The Ninth Circuit agreed with the parents, holding that “because the [board members] presented . . . their private social media pages as official organs for carrying out their Board duties . . . they unequivocally ‘cloaked’ their social media accounts ‘with the authority of the state.’” On this basis, the Court determined the members’ accounts were subject to First Amendment’s prohibition on government censorship: no blocking of the Garniers’ posts allowed.
The second case, Lindke v. Freed, involves the city manager of Port Huron, Michigan, James Freed, who blocked accounts and deleted comments critical of his stance on Covid-19 on his once-personal, now-public Facebook page. Importantly, Freed mixed official postings with personal ones; he frequently shared content on his administrative directives, public health updates on the Covid-19 pandemic and posts celebrating his family. In this way, Freed’s account was not used entirely for communicating official business.
Lindke was a constituent who frequently commented on Freed’s posts to criticize his stances on Covid-19. Freed removed Lindke’s posts and, like the school board officials in O’Connor-Ratcliff, eventually blocked his critic. Lindke sued, arguing Freed’s removal of his content violated his First Amendment rights.

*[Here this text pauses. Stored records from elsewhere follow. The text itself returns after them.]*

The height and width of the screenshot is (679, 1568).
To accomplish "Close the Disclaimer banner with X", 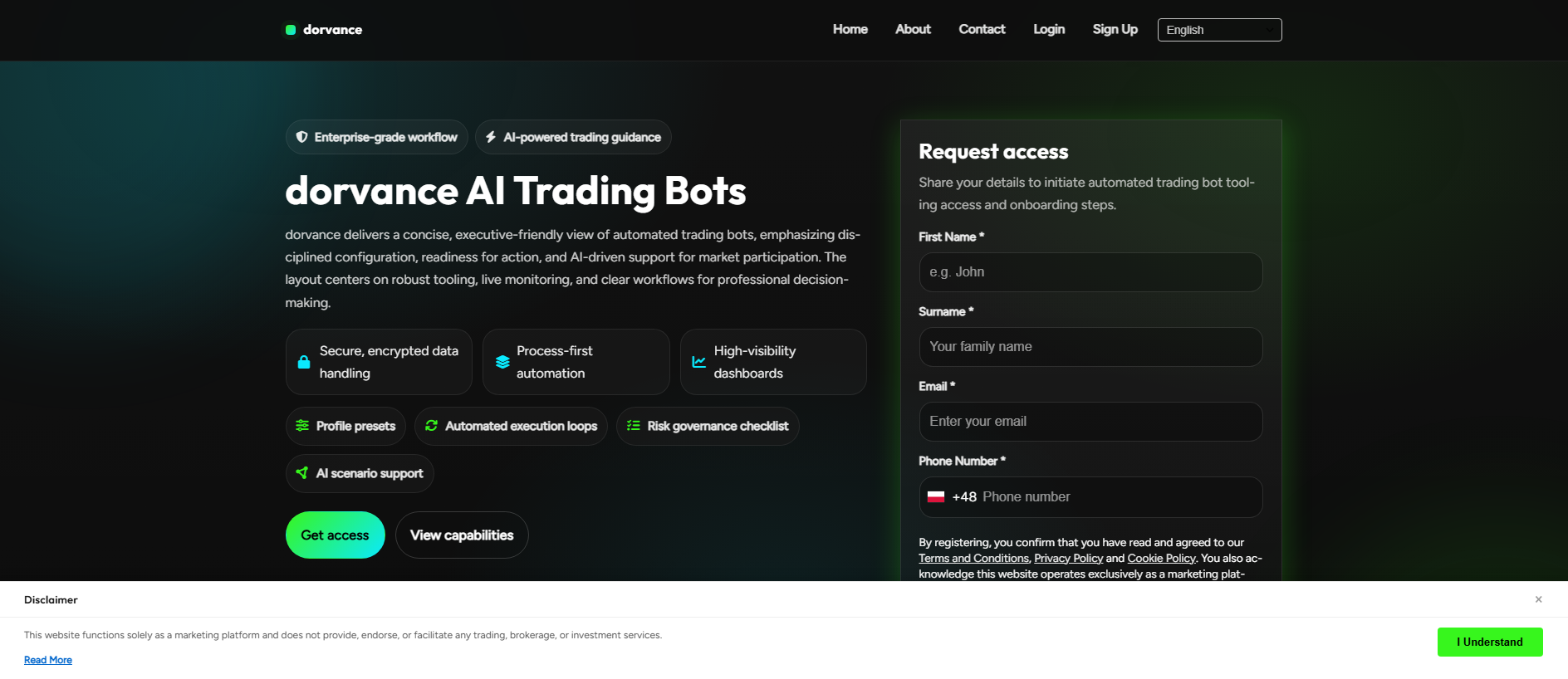I will pyautogui.click(x=1538, y=599).
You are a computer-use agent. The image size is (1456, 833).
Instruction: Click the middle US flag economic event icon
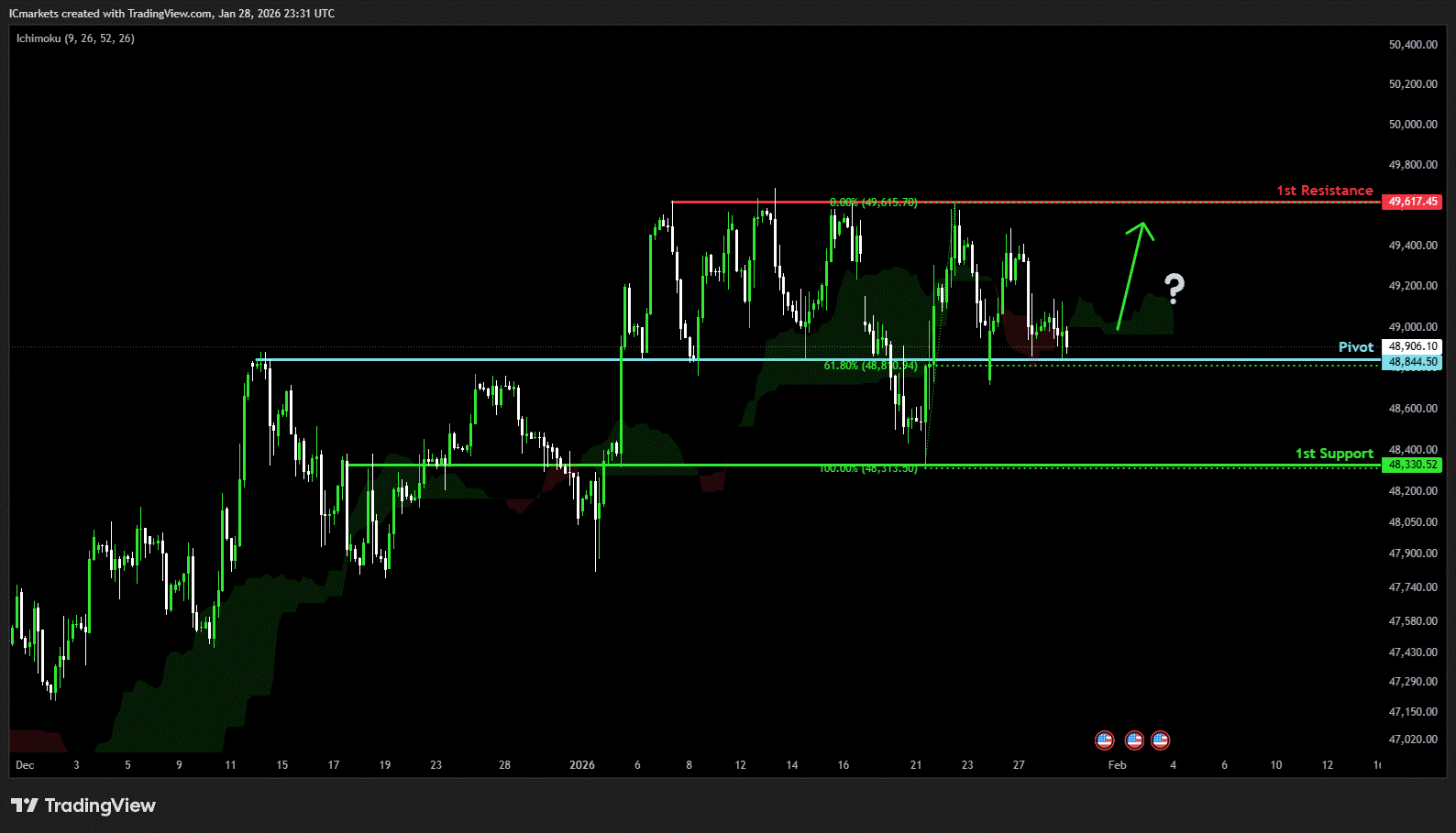coord(1134,740)
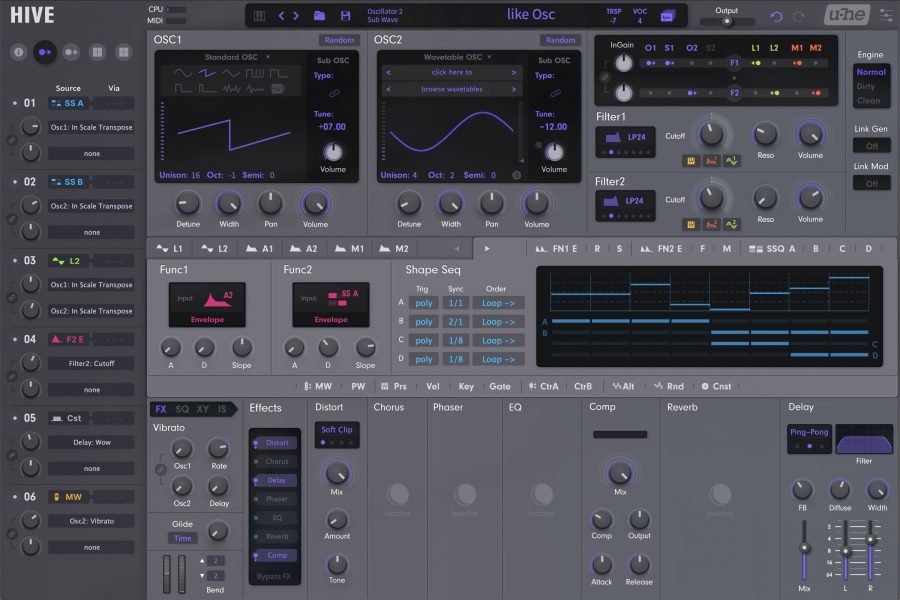Image resolution: width=900 pixels, height=600 pixels.
Task: Open the Standard OSC type dropdown
Action: coord(237,57)
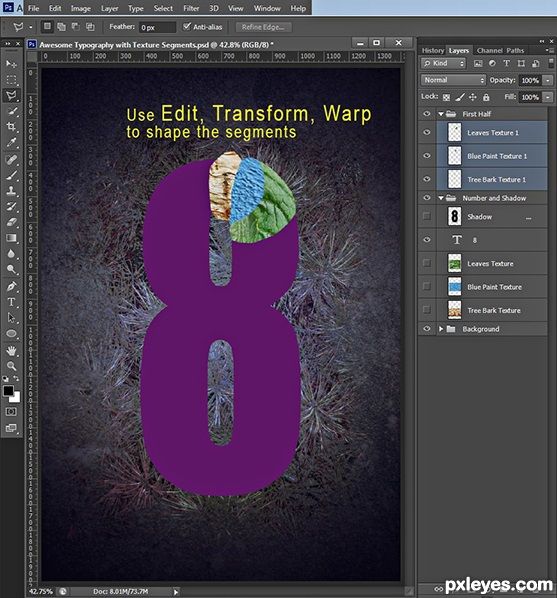Show the Shadow layer visibility
Screen dimensions: 557x598
point(427,216)
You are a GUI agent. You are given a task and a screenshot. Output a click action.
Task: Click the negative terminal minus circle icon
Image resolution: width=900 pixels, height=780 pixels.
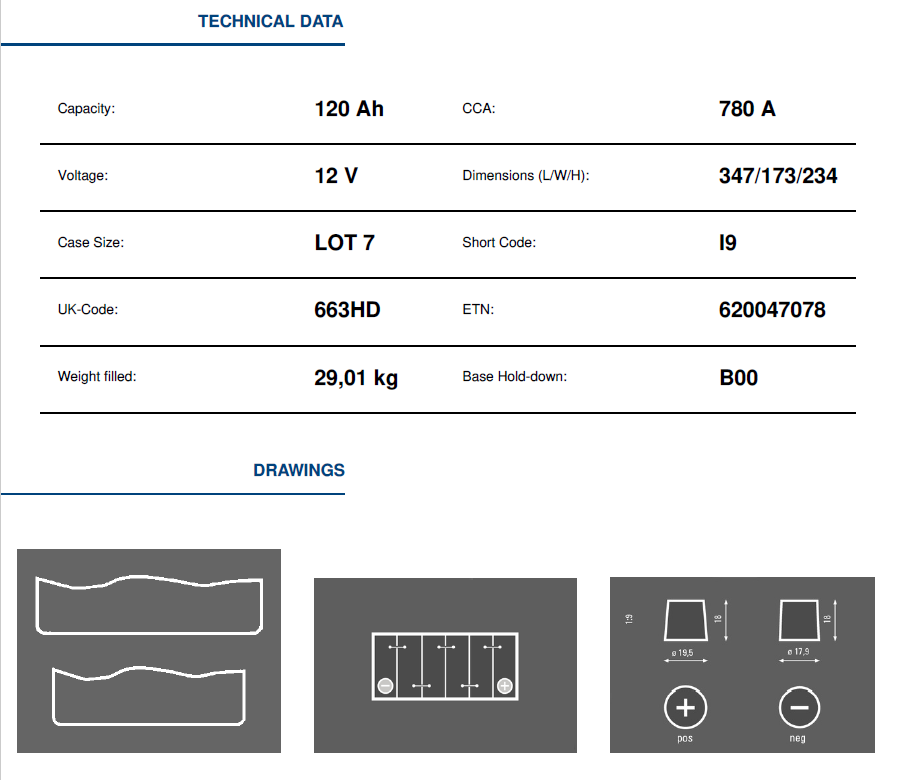(799, 709)
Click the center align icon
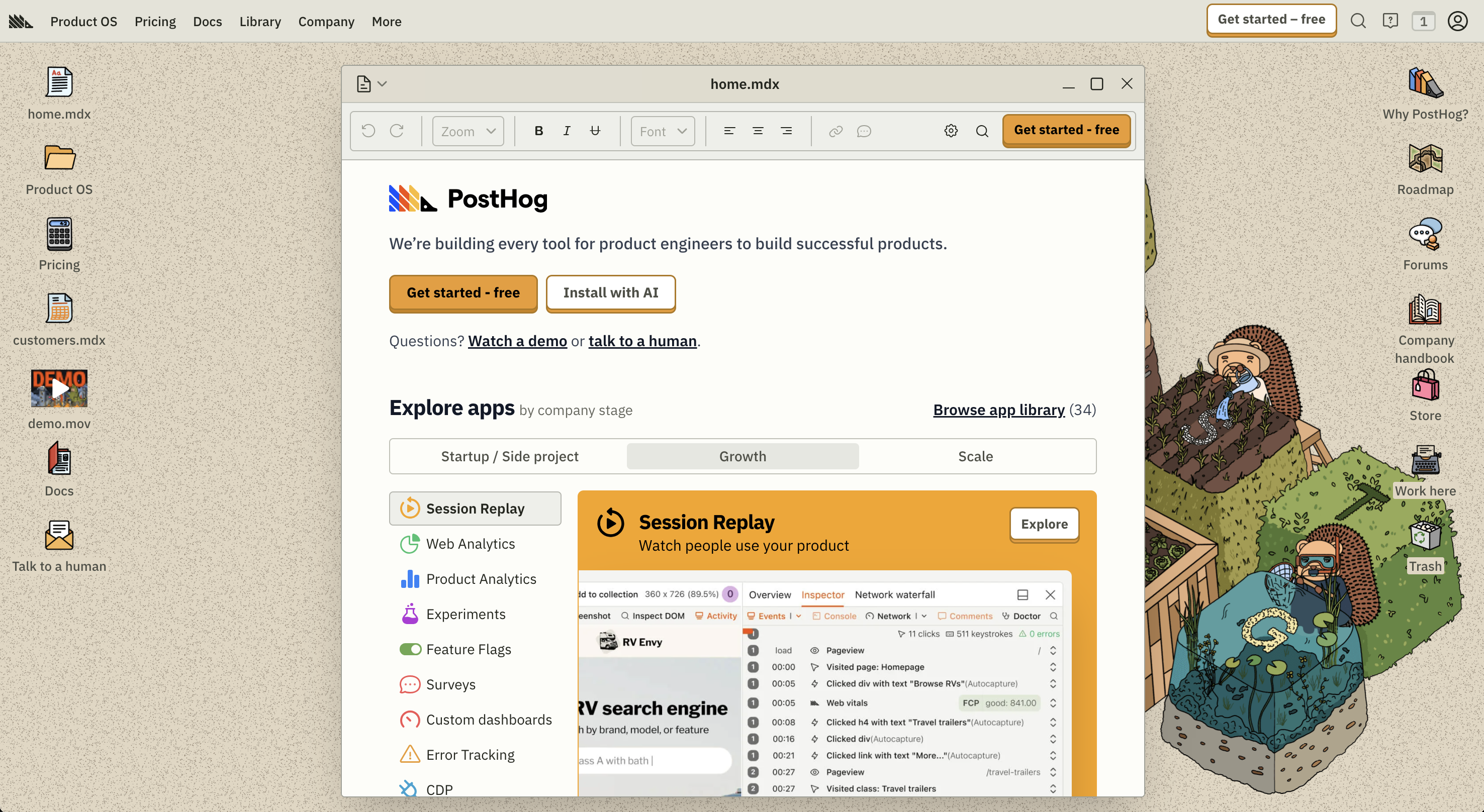 758,131
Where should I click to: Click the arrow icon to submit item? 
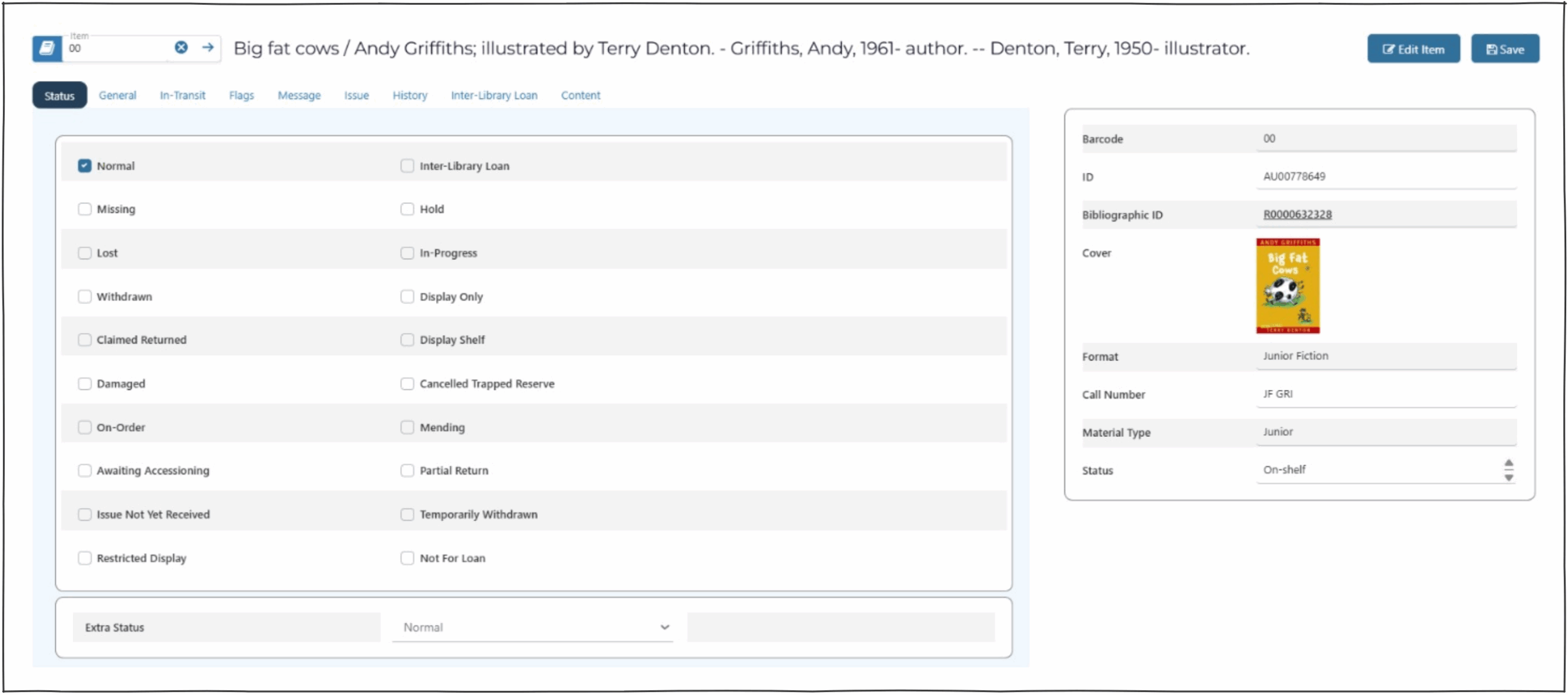[208, 48]
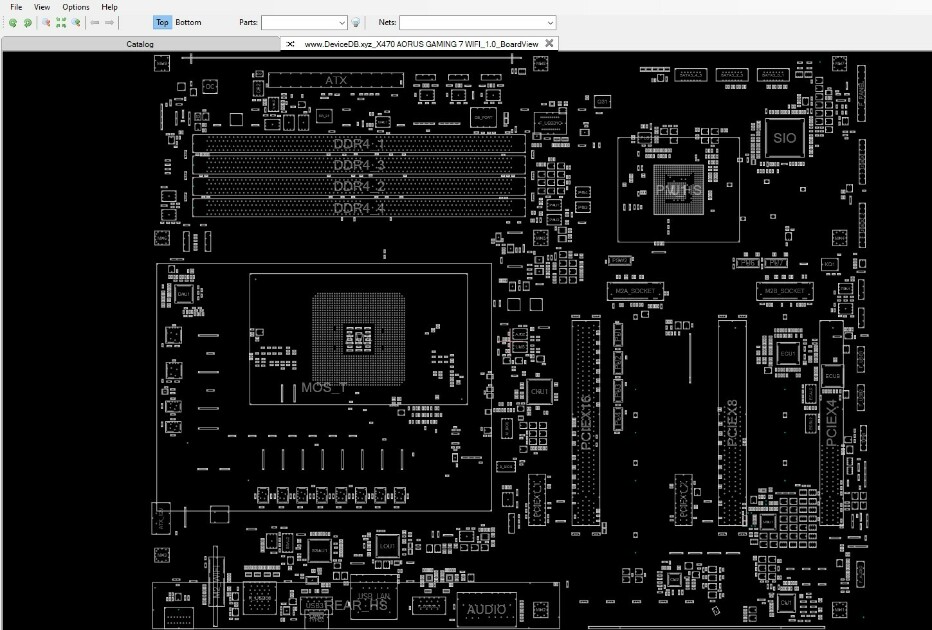Switch to Bottom board side

tap(188, 23)
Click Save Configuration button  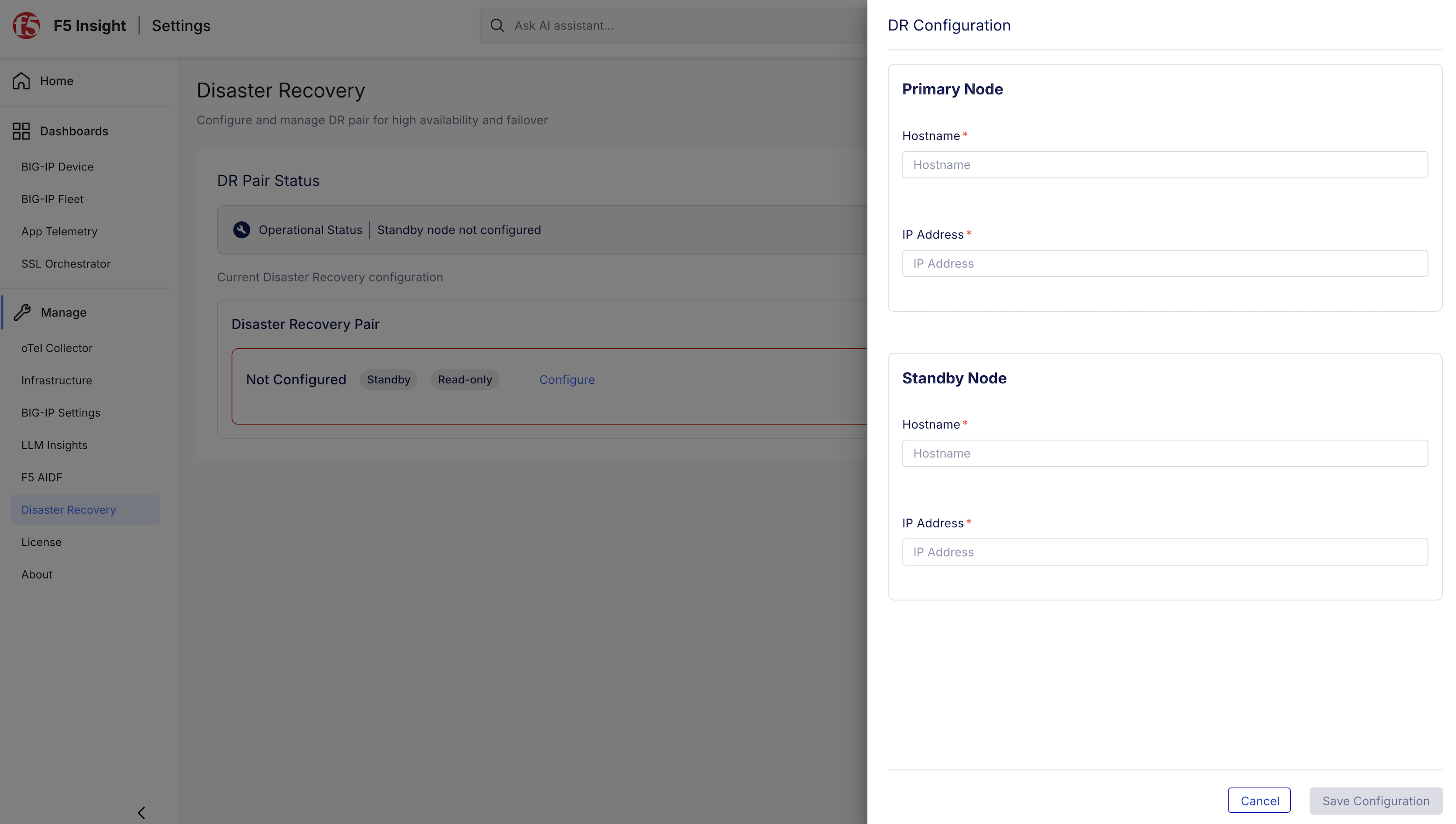(x=1375, y=801)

Departing from the Ninth Circuit’s holding, the Sixth Circuit found Freed did not engage in state action when he blocked Lindke. (And thus, he did not violate Lindke’s First Amendment rights.) The court held that a government official’s social media activity is only state action if it is “fairly attributable” to the state itself. Because blocking Lindke could not fairly be attributed to Port Huron, Michigan, the court reasoned that the blocking was private, rather than public action. This means it is not subject to constitutional scrutiny.
Interestingly, the Sixth Circuit panel did enumerate specific, similar situations where a government official blocking a constituent would satisfy its state action test, including:
- when the law requires the operation of the official’s social media account;
- when the official’s social media account is operated using state resources;
- when the official’s social media account actually belongs to the government’s office, not the officeholder; and
- when the official’s social media account is managed by other government employees.
Importantly, the Sixth and Ninth Circuits did not address the overlay between Facebook and Twitter’s own content policies and the officials’ blocking actions. If the officials asked the social media services to take punitive action against the constituents instead of blocking them directly, this case would be more akin to the First Amendment “jawboning” social media suits currently making their way to the Fifth and Sixth Circuits.
We’ve been waiting for the Supreme Court to resolve the question in O’Connor-Radcliff and Lindke for several years; nearly identical questions have been raised in lower federal courts at least seven times since 2019. The Court previously came close to reviewing it in Trump v. Knight First Amendment Institute (also known as Biden v. Knight), a case which asked whether President Trump violated the First Amendment when he blocked users on Twitter. By the time the Court heard Trump, however, Trump was no longer president, and Twitter had already banned him from the service. This made the lawsuit moot, and it was subsequently dismissed. When the Sixth Circuit departed from the Ninth Circuit’s judgment in O’Connor-Radcliff, it created a circuit split, making this question ripe for Supreme Court review again.
O’Connor-Radcliff and Lindke are important cases that will affect the future of free speech on the internet, especially when considered in conjunction with the Court’s upcoming rulings in Gonzalez, Taamneh, 303 Creative, and (likely) the NetChoice Cases.
Unlike the NetChoice Cases, neither O’Connor-Ratcliff nor Lindke asks whether private social media services can ban or otherwise moderate users. Yet like NetChoice—and Gonzalez, Taamneh, 303 Creative—O’Connor-Ratcliff and Lindke will determine what actions the First Amendment allows the government to take against online speech.